Would Berg's violin concerto be a more appropriate title for this article? -- Zoe

Possibly - it's something up for debate at Wikipedia talk:Naming conventions (pieces of music). Personally, I prefer putting the composer in brackets, because it is more consistent with disambiguation like Vertigo (movie), the possessive apostrophe seems rather clumsy somehow, and it makes it easier to link to the composer and the piece of music together: for example, writing in some article "in [[Berg's Violin Concerto]]..." is fine to get a link to the piece, but if you also want to link to the composer, you have to write "in [[Alban Berg]]'s [[Berg's Violin Concerto|Violin Concerto]]...", which is a pain. If you use the current form, though, you can use the pipe trick and write "in [[Alban Berg]]'s [[Violin Concerto (Berg)|]]..." (the extra pipe at the end of the second link causes this to be rendered as "in Alban Berg's Violin Concerto"), which is a good deal easier. So I believe the current title is best, but I'm prepared to be convinced otherwise. (I'll copy this to the aforementioned naming convention page, btw) --Camembert
the yuckness of "in [[Alban Berg]]'s [[Berg's Violin Concerto|Violin Concerto]]..." is a convincing argument! -- Tarquin 18:04 Dec 25, 2002 (UTC)
I guess since you put it that way ... :-) -- Zoe

[edit] Dates discrepancy

If Berg died in 1935, why does this page say he conducted the English premier in 1936?

My mistake: it was conducted by Webern, not Berg. I've fixed the article. Thanks for pointing it out. --Camembert

[edit] Sound Samples

  • What happened to the sound samples? since they are removed shouldn't that section also be removed then?

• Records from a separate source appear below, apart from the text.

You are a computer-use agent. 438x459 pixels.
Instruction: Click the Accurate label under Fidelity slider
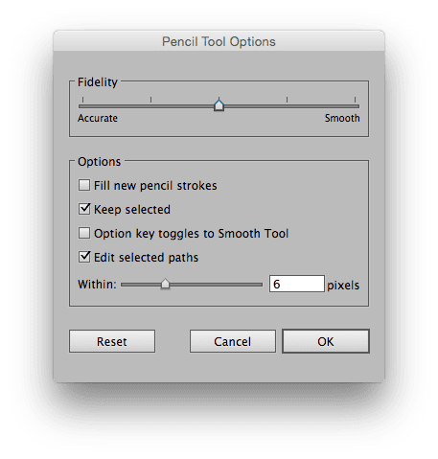pyautogui.click(x=98, y=118)
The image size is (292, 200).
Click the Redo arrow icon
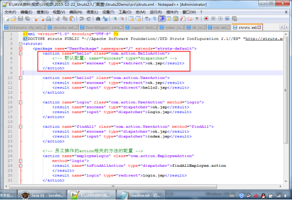tap(89, 18)
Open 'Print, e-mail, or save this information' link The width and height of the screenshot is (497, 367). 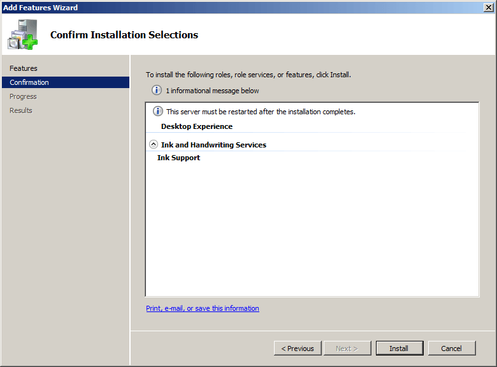(x=202, y=308)
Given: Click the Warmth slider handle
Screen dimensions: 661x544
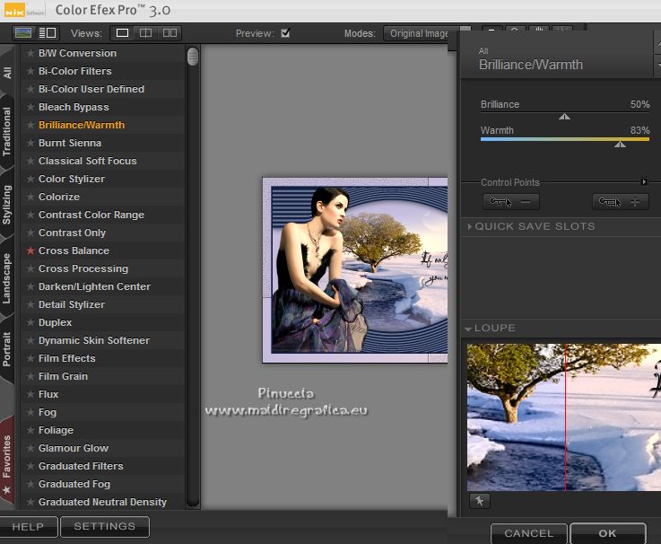Looking at the screenshot, I should pos(620,144).
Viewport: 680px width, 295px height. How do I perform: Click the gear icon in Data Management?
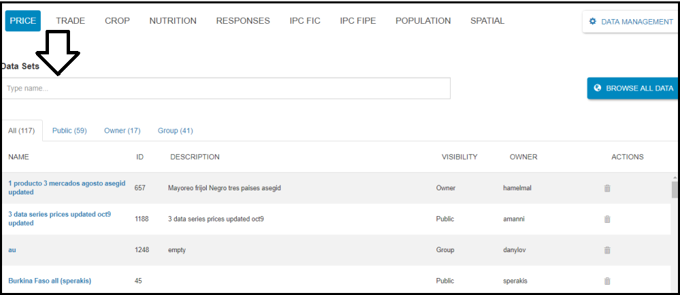tap(592, 22)
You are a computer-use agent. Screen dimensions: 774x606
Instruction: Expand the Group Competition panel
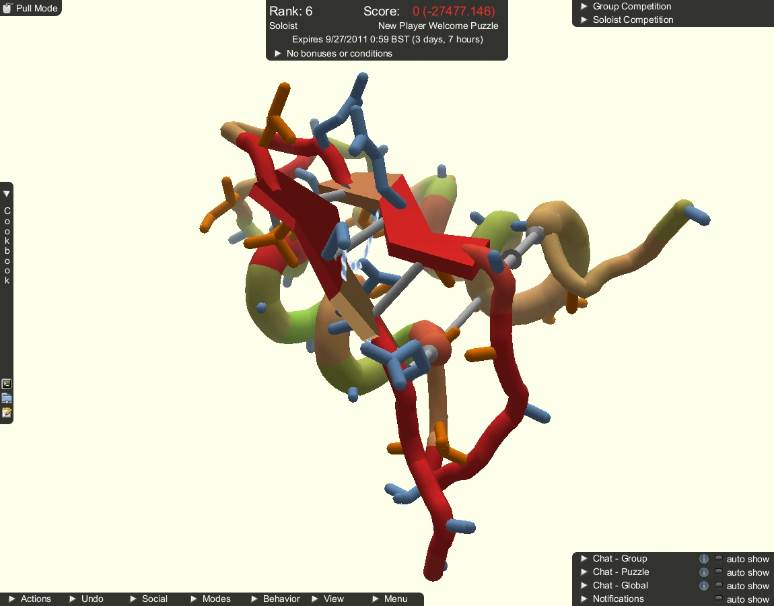pos(584,6)
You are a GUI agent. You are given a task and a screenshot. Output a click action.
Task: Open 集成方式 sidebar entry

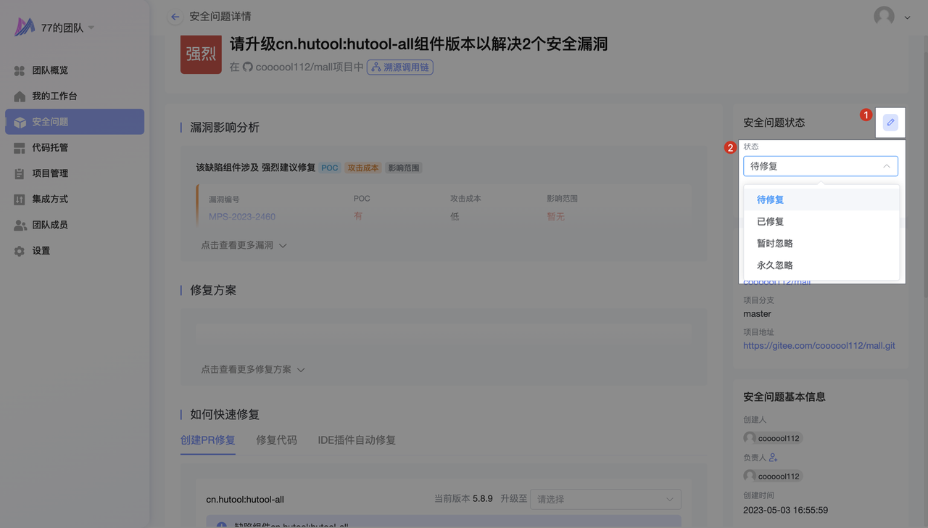click(50, 199)
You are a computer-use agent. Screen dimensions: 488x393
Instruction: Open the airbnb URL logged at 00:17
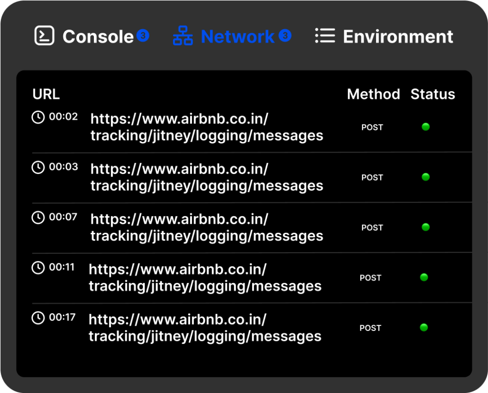205,328

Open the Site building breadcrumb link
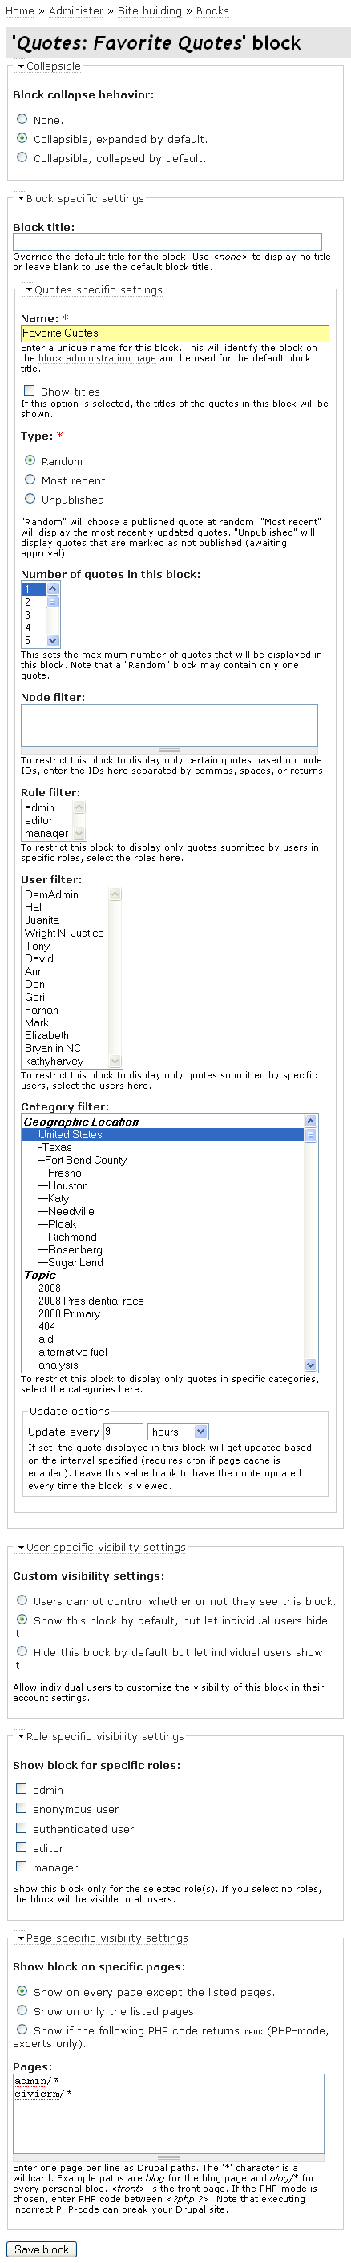[x=150, y=11]
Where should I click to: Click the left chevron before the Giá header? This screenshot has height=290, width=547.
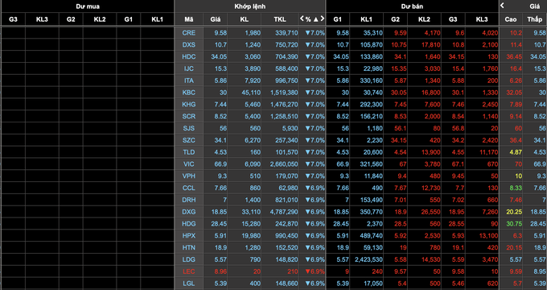coord(502,6)
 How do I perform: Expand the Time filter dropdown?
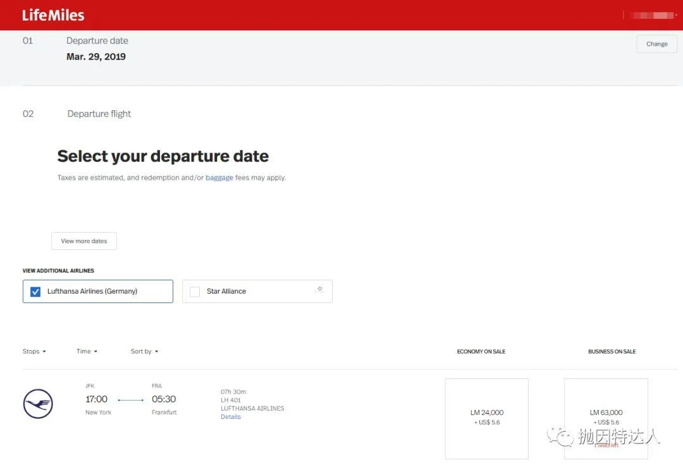pyautogui.click(x=87, y=351)
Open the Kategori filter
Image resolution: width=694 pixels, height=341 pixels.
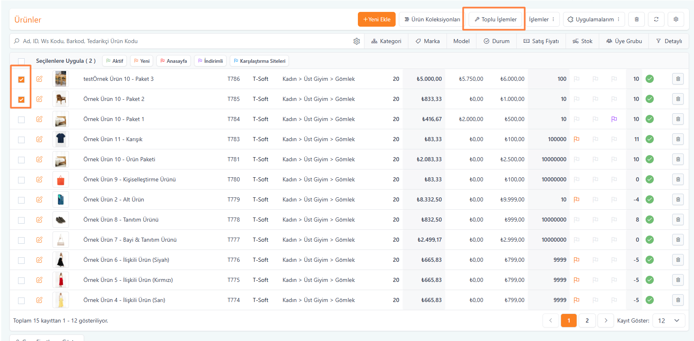[x=386, y=41]
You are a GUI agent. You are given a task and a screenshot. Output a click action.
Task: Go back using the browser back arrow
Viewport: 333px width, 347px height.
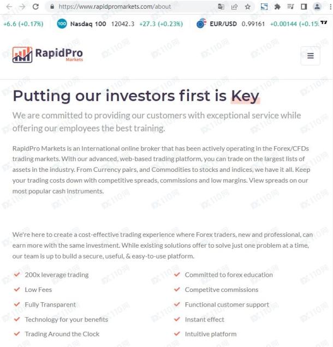point(9,7)

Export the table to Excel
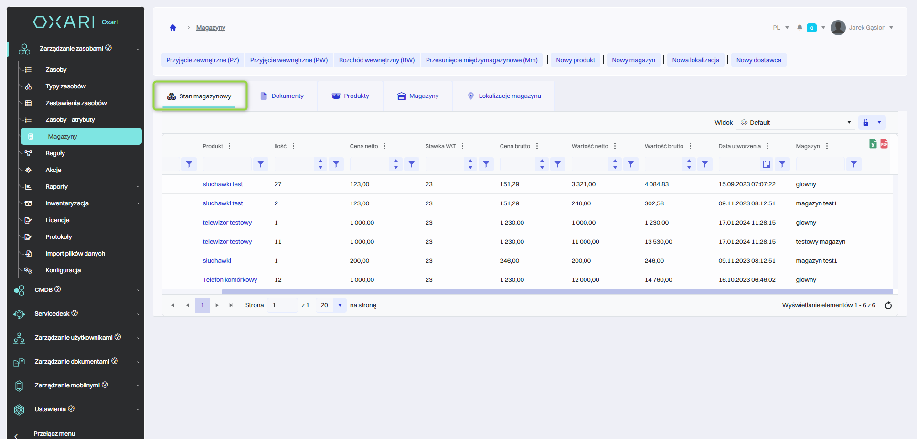[873, 144]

[edit] "that the two idioms are..."

well, neither is an idiom, exactly. I think that what was written there may be a misinterpretation of some statements Schoenberg made about octave doublings in twelve-tone music that made their way into an essay that's been reprinted in Style and Idea. I'll go check. Schissel | Sound the Note! 23:44, 7 January 2007 (UTC)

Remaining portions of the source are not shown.